In Rome, Isabella and Michael visit a Vatican-sanctioned university course on exorcism (as seen last year in The Rite), where clerical and lay students discuss standards of proof and ruling out mental illness and so forth. Students are even shown footage of a patient who seems, by all reasonable horror-movie standards, clearly possessed—but the priestly professore states that the Church’s finding in that case was mental illness.
So far, so good; it seems that The Devil Inside is poised to do what The Rite, otherwise a pretty decent Hollywood take on exorcism, failed to do: offer actual examples of an occasional troubled person who isn’t possessed, just to mix things up.
But no. Before long, Isabella and Michael meet a pair of serious young priests, a British cleric named Father Benjamin (Simon Quarterman) and an American named Father David (Evan Helmuth) who is also a medical doctor, who explain the truth: The Church today is not in the business of actually helping people who need her help.
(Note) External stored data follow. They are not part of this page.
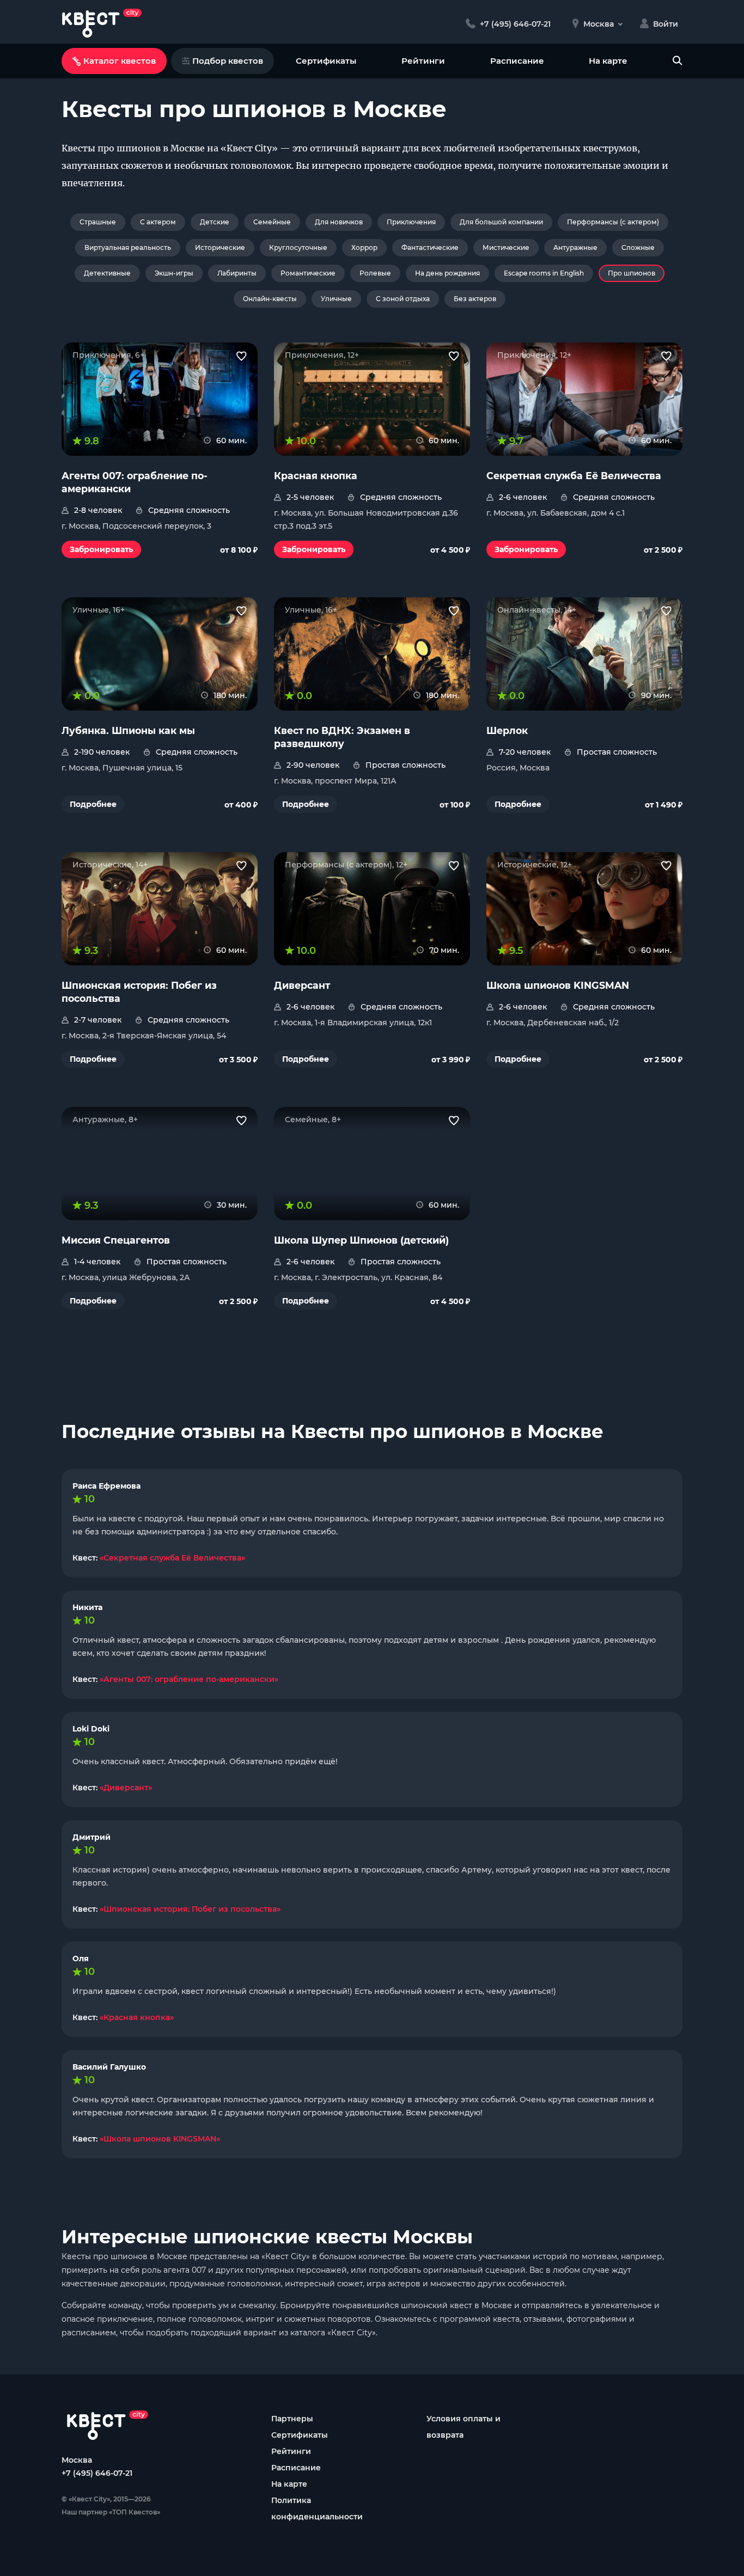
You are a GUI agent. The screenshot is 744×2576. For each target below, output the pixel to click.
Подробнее (93, 804)
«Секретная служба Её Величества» (172, 1558)
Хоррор (364, 247)
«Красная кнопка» (137, 2017)
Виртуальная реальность (127, 247)
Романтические (308, 273)
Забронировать (101, 549)
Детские (214, 222)
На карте (608, 61)
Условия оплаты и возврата (463, 2427)
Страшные (98, 222)
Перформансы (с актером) (613, 222)
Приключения (411, 222)
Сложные (638, 247)
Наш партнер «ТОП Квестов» (111, 2512)
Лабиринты (237, 273)
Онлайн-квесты (270, 299)
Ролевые (375, 273)
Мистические (506, 247)
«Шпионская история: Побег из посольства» (190, 1909)
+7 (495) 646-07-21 (97, 2473)
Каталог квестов (119, 61)
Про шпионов (631, 273)
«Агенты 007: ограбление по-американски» (189, 1679)
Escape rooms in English (544, 273)
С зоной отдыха (403, 299)
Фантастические (430, 247)
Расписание (517, 61)
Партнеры (292, 2419)
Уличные (336, 299)
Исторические (220, 247)
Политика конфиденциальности (317, 2508)
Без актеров (475, 299)
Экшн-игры (174, 273)
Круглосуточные (298, 247)
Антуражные (575, 247)
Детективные (107, 273)
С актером (158, 222)
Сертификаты (326, 61)
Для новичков (339, 222)
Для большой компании (501, 222)
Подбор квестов (227, 61)
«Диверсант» (126, 1787)
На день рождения (447, 273)
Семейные (272, 222)
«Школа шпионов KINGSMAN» (160, 2139)
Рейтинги (423, 61)
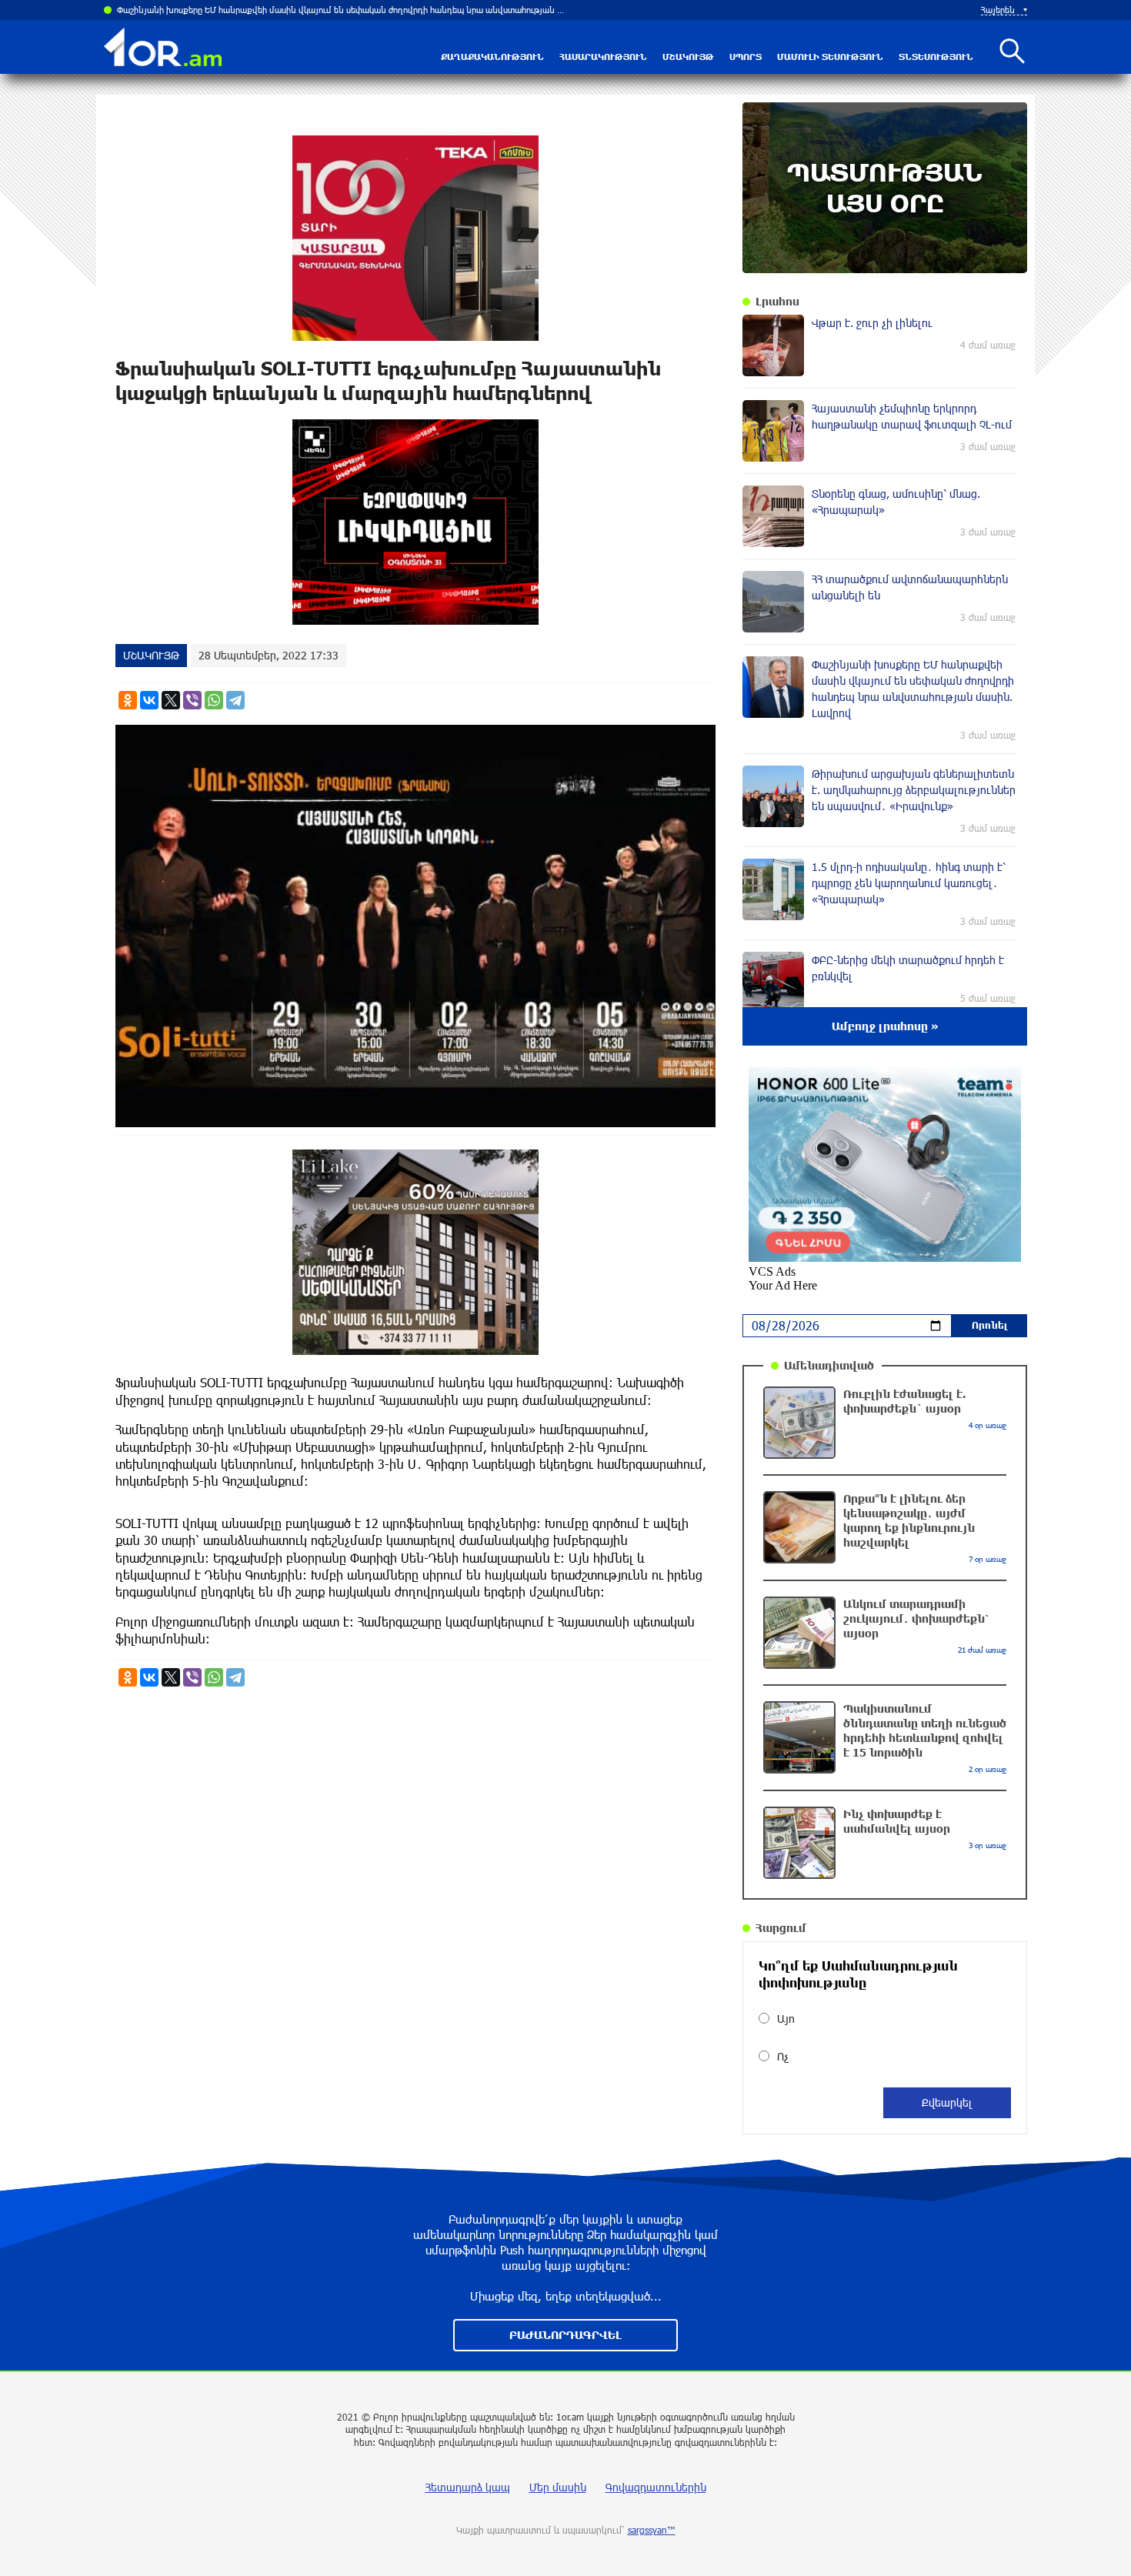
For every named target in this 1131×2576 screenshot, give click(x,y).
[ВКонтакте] (149, 700)
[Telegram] (235, 700)
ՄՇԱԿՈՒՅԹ (688, 57)
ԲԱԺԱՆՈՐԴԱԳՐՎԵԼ (565, 2334)
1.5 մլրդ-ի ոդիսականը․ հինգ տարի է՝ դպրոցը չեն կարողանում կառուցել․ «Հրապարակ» (294, 10)
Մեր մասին (557, 2487)
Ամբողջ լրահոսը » (885, 1026)
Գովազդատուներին (656, 2487)
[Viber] (192, 700)
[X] (171, 700)
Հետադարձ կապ (467, 2487)
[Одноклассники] (127, 700)
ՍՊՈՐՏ (745, 57)
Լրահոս (777, 301)
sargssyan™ (652, 2529)
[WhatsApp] (214, 700)
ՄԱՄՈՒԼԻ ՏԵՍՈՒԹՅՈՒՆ (830, 57)
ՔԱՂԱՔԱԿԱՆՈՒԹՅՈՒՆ (492, 57)
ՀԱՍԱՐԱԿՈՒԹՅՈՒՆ (603, 57)
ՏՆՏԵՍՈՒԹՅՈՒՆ (936, 57)
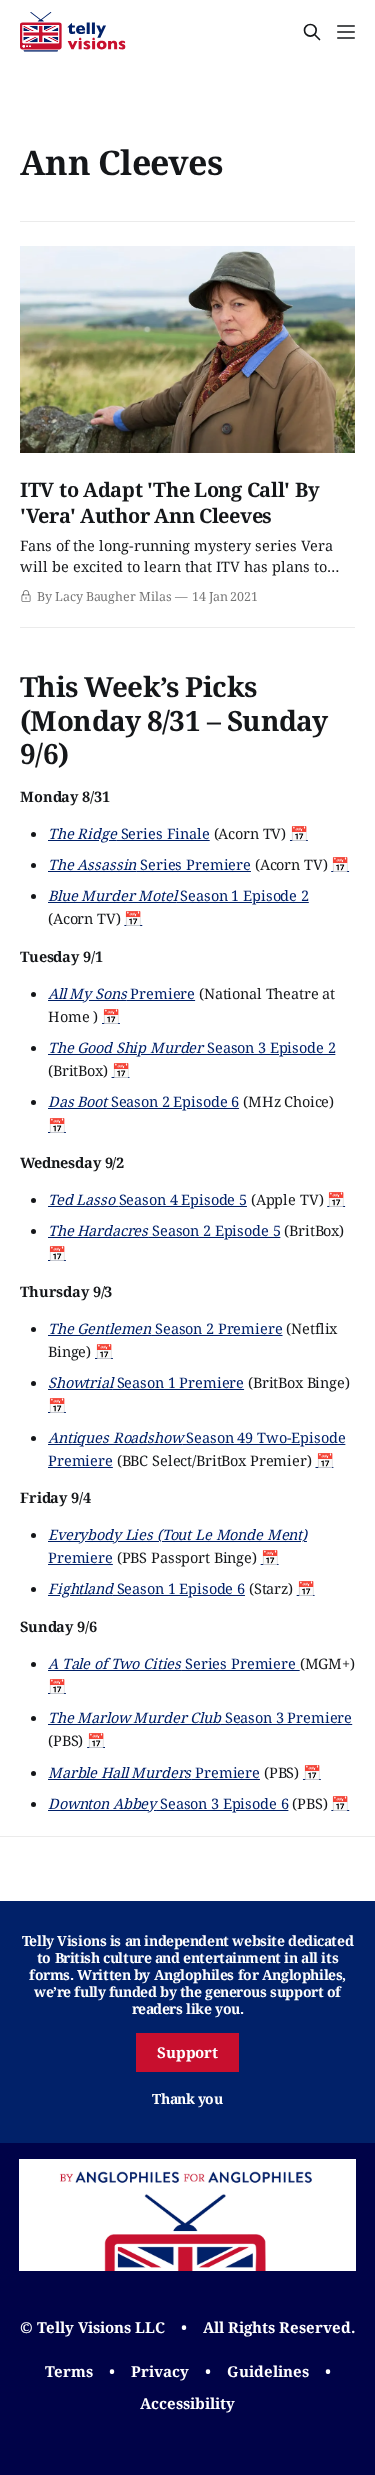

The rite of exorcism itself has changed (exactly how isn’t stated), and the presumption of mental illness is so strong that an authorized finding of possession is almost impossible.
It’s true that the rite of exorcism has been updated in recent years, once in 1999 and again in 2004. It’s also true that the new ritual has been criticized for weakening the language of the original, for example, for omitting language commanding demons in favor of language of supplication directed to God.
Such charges may be worth taking seriously. Less creditable is dialogue like “In the eyes of the church, what we’re doing is wrong … That’s how we know it’s so right.” And demons who emit EMP-style waves disrupting cameras and electronics, which I can imagine working in theory, but is just silly here. Oh, and since The Rite actually included a random jump scene with a yowling cat, The Devil Inside has one with a snarling dog. Ah, nothing like the classics.
One of the film’s signature images, an older nun with the telltale white irises of the possessed, is spotted on the street as the camera and its subjects pass by. It’s a throwaway image, not much more meaningful than the barking dog. You see what a state the Church is in? Demonic nuns openly wander the streets of Rome, and the Vatican does nothing.
The whole exorcism genre has a fatal flaw, which is that it is overshadowed by the ending of the original Exorcist. No one has ever come up with a better climactic twist than the demon jumping out of the original victim into the exorcising priest, or another bystander, so they just keep doing it over and over and over. The Rite did it too. The Devil Inside practically telegraphs it by having the priest teaching the exorcism class mention the possibility for the benefit of students who have never seen an exorcism movie.
Last year’s The Rite, despite its flaws, was probably the most pro-Catholic exorcism movie in Hollywood history. The Devil Inside may be the most blatantly anti-Catholic, or at least anti-Church. Having thus exhausted the gamut of possibilities, perhaps there is no need for another exorcism film next January—or, if there is, we can all ignore it.